MarianneSolong · 29/04/2016 11:19
I'm not sure that 'attention seeking' is a terribly useful phrase.
I think we all need to feel that our friends and family are 'attentive' towards us. There is nothing wrong with that.
People who are well and happy do not scratch or cut. It seems a lot better that help is being offered at this point in time.
Also while it's great that you have found a new partner who both your sons 'adore', it is quite possible that - somewhere - your son is also missing his mother.
I do hope that the Social Worker can offer your son support and that a happier future lies ahead.
Hawkmoth · 29/04/2016 11:27
Think of the social worker as a facilitator to make sure everything is coordinated and in place for your son. They can bring together all the info from CAMHS, GP and school to form a useful coherent plan and work with you through what can often be a difficult to navigate system.
We had SS involvement with our DSCs and the worker was really great at making sure everything we needed for them was in place. It can be so difficult to access the right services with children as they are so stretched and she made sure everything was all set up.
Mishaps · 29/04/2016 11:32
The phrase "attention seeking" is inappropriate here because of its negative connotations. If he is doing this to gain some sort of attention, it will be because he has things that need attending to.
The self-harm thing is a bit of an epidemic in secondary schools - we have had problems with one of my GSs - he did not do so himself but was receiving text pics from friends of their self-inflicted wounds.
I agree that it is good to see the SW as a facilitator and co-ordinator.
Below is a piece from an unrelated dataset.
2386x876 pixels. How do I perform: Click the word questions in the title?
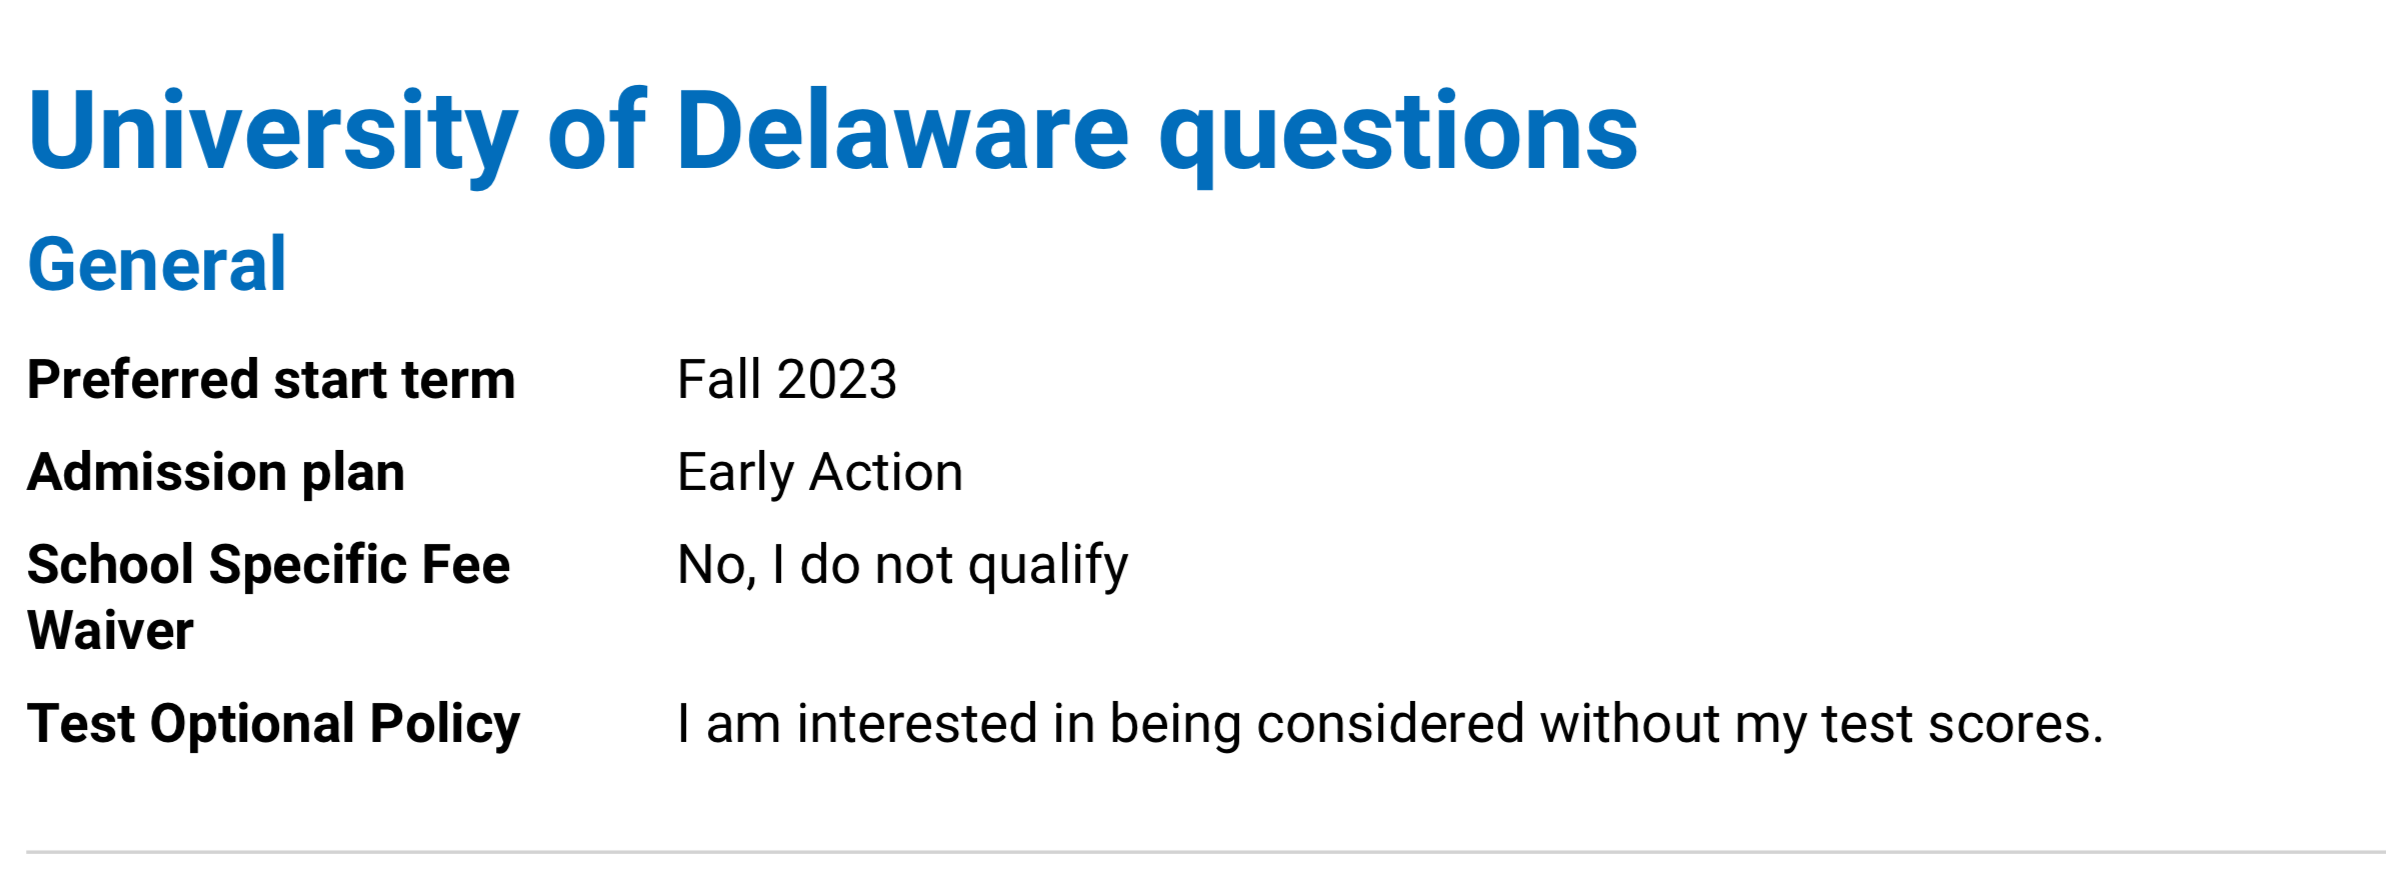(1397, 132)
It sounds as though you are making a good job of being a Dad, and this is just one more challenge of this role.
corythatwas · 30/04/2016 10:54
I know several families who have seen SW's when there has been serious illness in the family or a teen with self-harming/MH issues. It has never been about judging the family (no parenting concerns with any of them); only about the fact that SWs know the local area and know what support is available, so they are very useful as coordinators. Ours were very helpful and I don't think they were in any way concerned about out parenting.
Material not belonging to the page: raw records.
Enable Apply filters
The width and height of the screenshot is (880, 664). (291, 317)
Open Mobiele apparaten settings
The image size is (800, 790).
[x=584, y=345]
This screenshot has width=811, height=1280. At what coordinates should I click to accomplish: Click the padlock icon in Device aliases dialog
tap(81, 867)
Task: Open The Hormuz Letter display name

VinceNoirLovesHowardMoon · 30/04/2016 11:00
The social worker will just be making sure that there is nothing going on at home that might be negatively impacting on your son, and talking to you about how you support him and what other support he needs.
Why would you want to record it? What do you think that would achieve?
You do have the rights to request files held on you but not on your son.
corythatwas · 30/04/2016 11:07
Mishaps Fri 29-Apr-16 11:32:44
"The phrase "attention seeking" is inappropriate here because of its negative connotations. If he is doing this to gain some sort of attention, it will be because he has things that need attending to. "
This is brilliant. So, so very true.
When he was a baby he cried when he was hungry or cold or in pain. He was seeking attention because he needed you. This is not so different.
It may be difficult to unravel exactly what in his life it is that needs attention or how best to help him- but then that wasn't so different when he was little.
What seems spectacularly unlikely is that he is a healthy, happy teen who is having a whale of a time but just self-harms and talks of suicide because he enjoys it.
Mark264 · 09/05/2016 19:08
Thanks for your advice etc etc. The visit was OK. Her departing words were along the lines of "....you should be proud of your sons/ no cause for concern.." She said she'd need to revisit but I've heard nothing since (she came on 29 April), other than a CAMHS letter (which I was expecting). I'll book the appointment and see how it goes from there.
Travelledtheworld · 09/05/2016 19:19
Thanks for sharing with us Mark and I hope you get some good help from CAMHS.
Sounds like you are doing a terrific job as a Lone Dad.